┌─ DATASET RECORDS

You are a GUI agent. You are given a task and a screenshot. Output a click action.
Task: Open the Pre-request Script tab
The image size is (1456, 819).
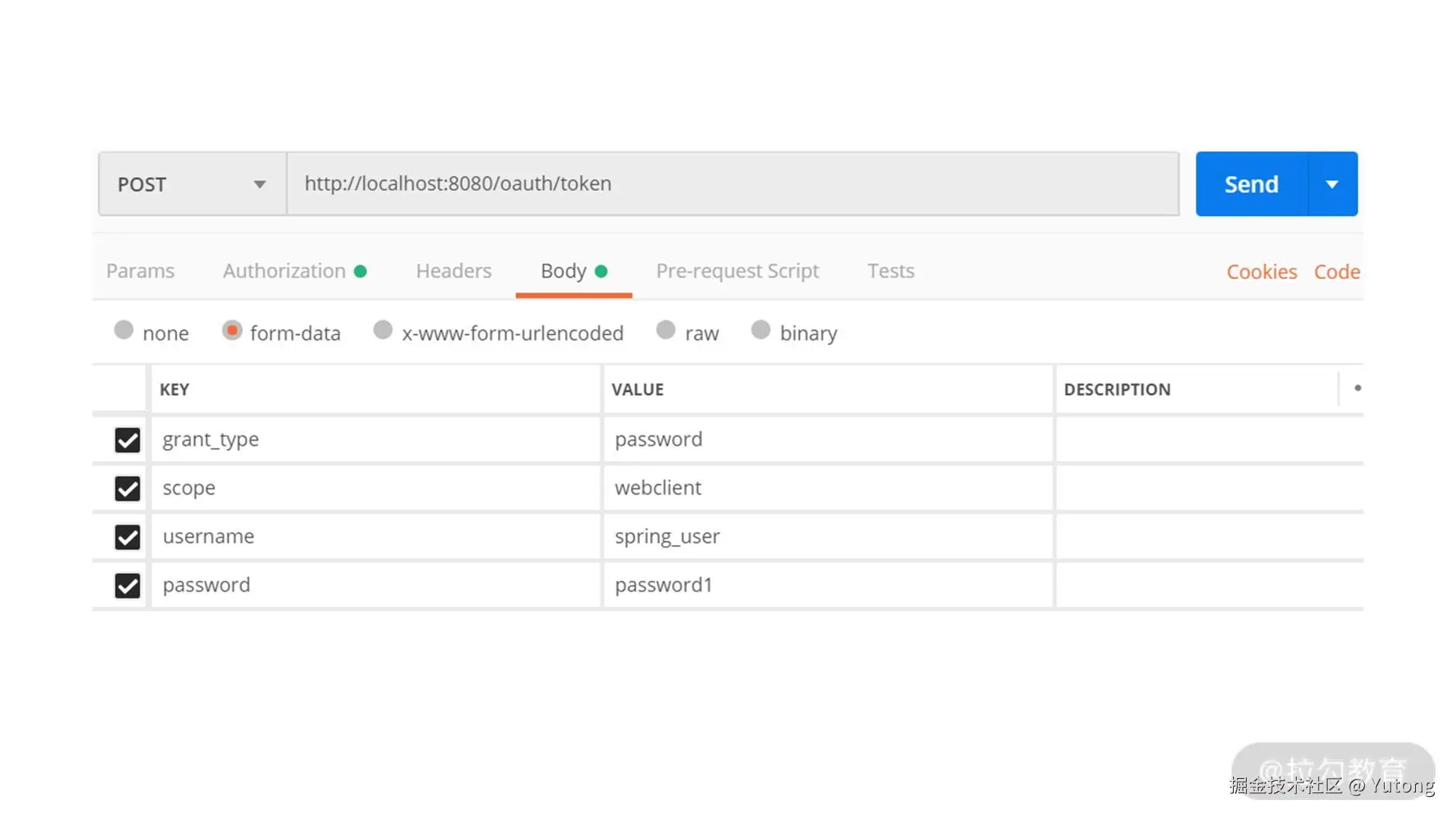[x=737, y=271]
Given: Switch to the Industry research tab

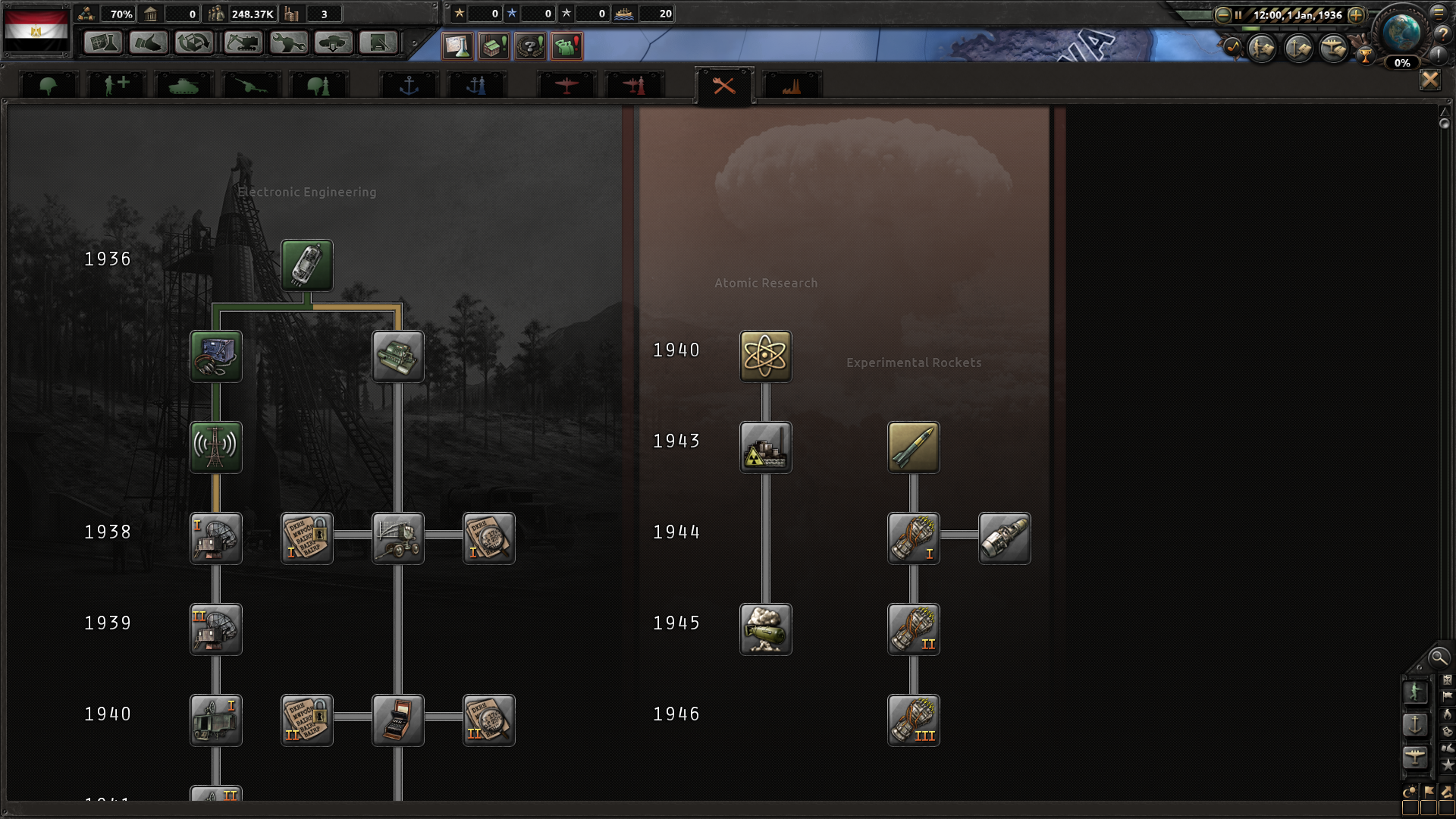Looking at the screenshot, I should (x=791, y=86).
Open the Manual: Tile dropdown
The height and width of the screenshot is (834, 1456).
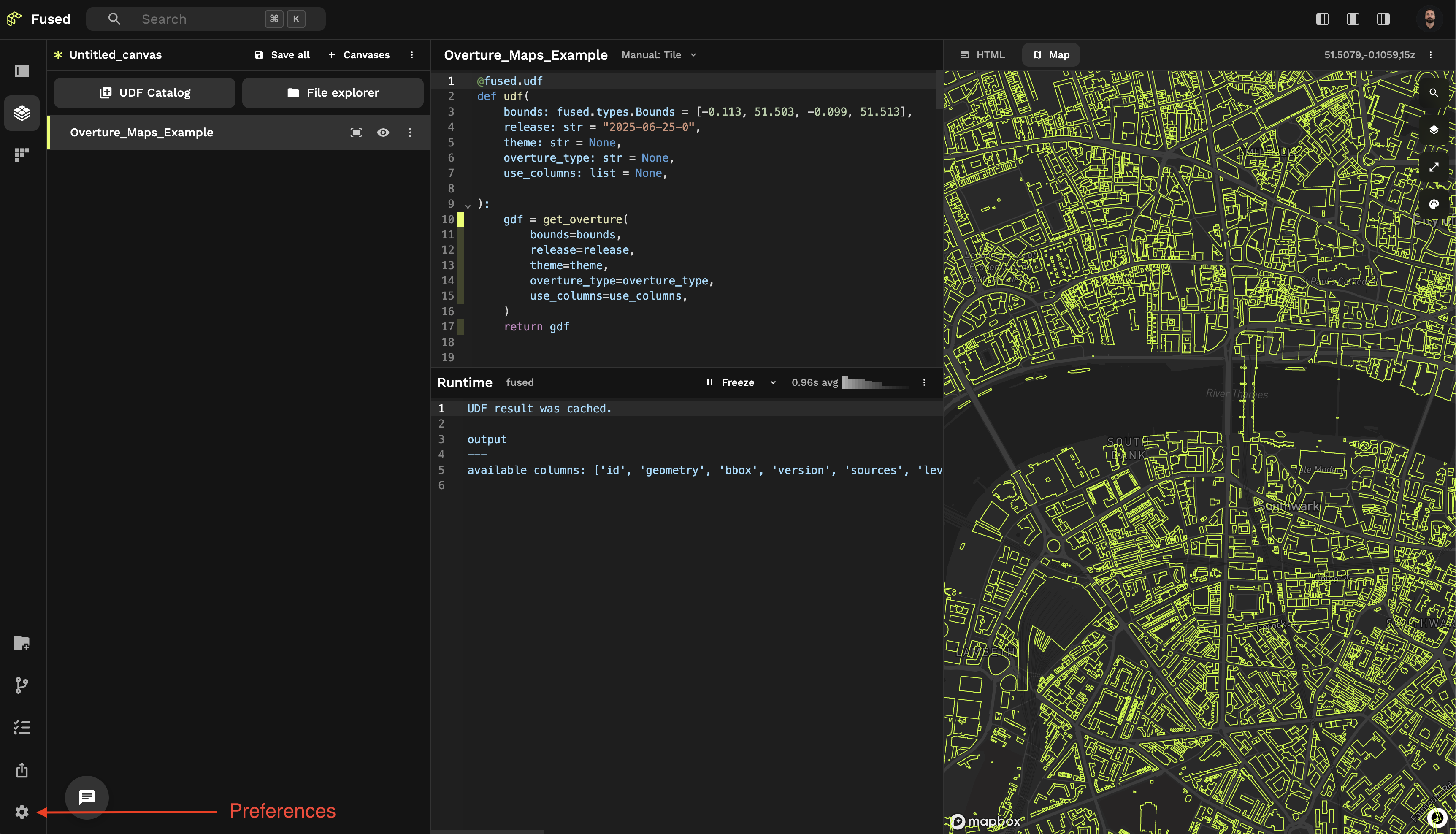pos(659,55)
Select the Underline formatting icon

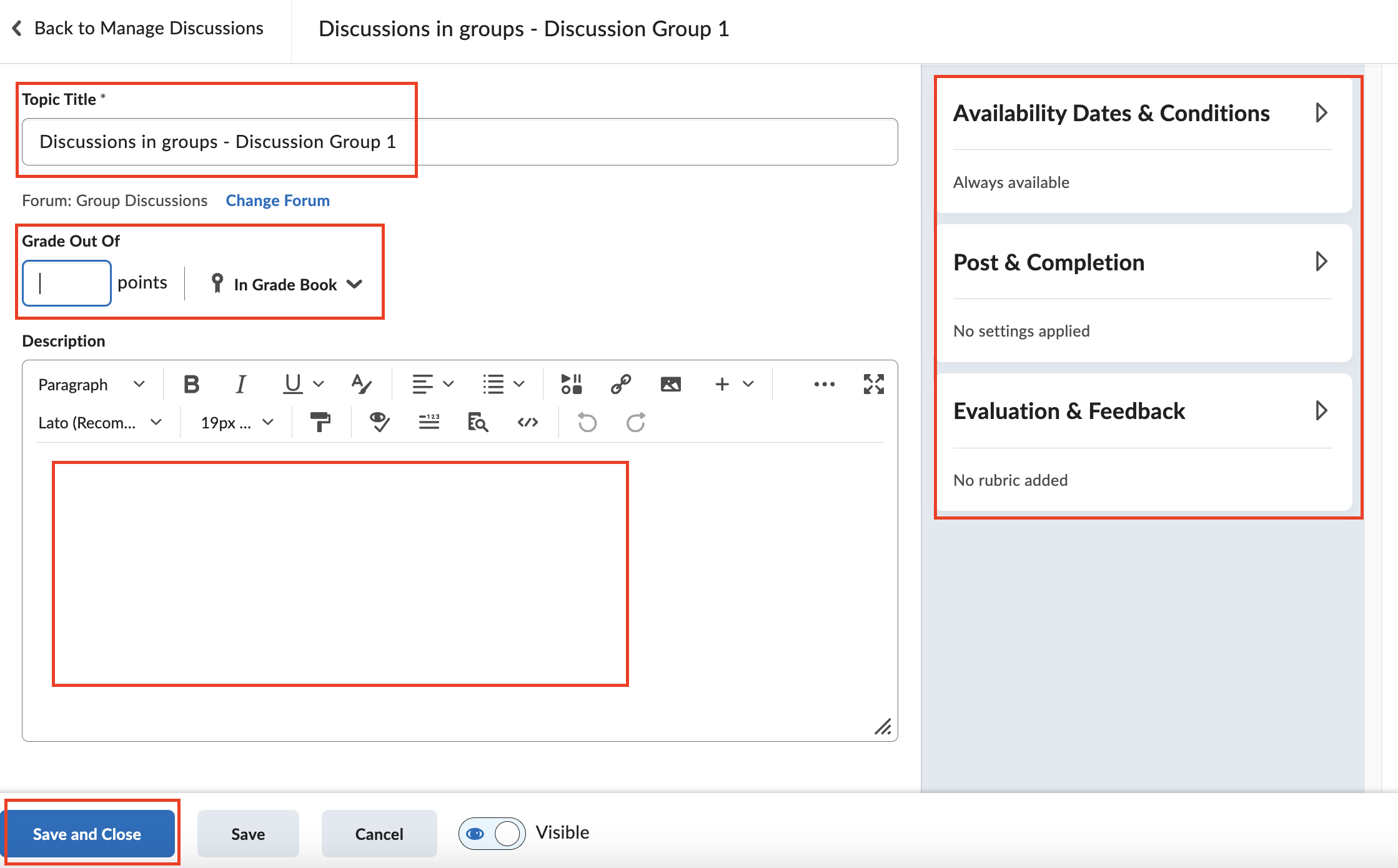(x=292, y=384)
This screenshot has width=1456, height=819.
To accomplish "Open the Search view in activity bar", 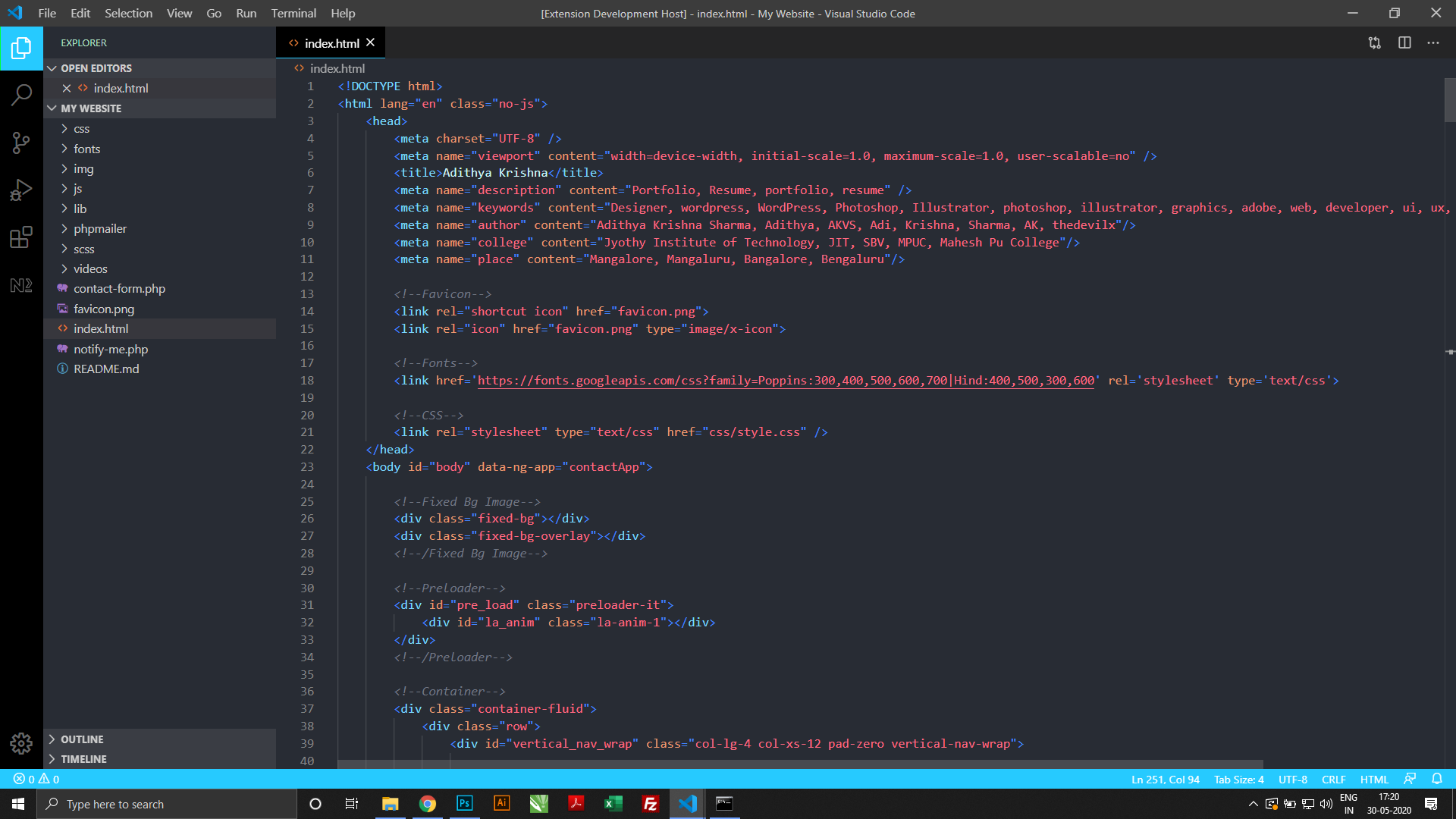I will [21, 95].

└─

**PROBLEM DETAILS:**
With the pictures omitted, set down each line exactly, starting at the first line of the records above and ending with the line that contains "Open the Manual: Tile dropdown".

**WRITTEN RESPONSE:**
You are a GUI agent. You are given a task and a screenshot. Output a click action.
Task: Open the Pre-request Script tab
The image size is (1456, 819).
[x=737, y=271]
Given: Switch to the Industry research tab

Looking at the screenshot, I should (x=791, y=86).
Open the Manual: Tile dropdown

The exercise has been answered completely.